Please rewrite every line of the items below as a numbered list, leaving out any blank lines.

-- Begin --

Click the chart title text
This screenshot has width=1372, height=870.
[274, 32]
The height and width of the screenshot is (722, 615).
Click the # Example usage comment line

-- End --

→ Full answer:
1. Click the chart title text
2. This screenshot has width=1372, height=870.
3. [274, 32]
4. The height and width of the screenshot is (722, 615).
5. Click the # Example usage comment line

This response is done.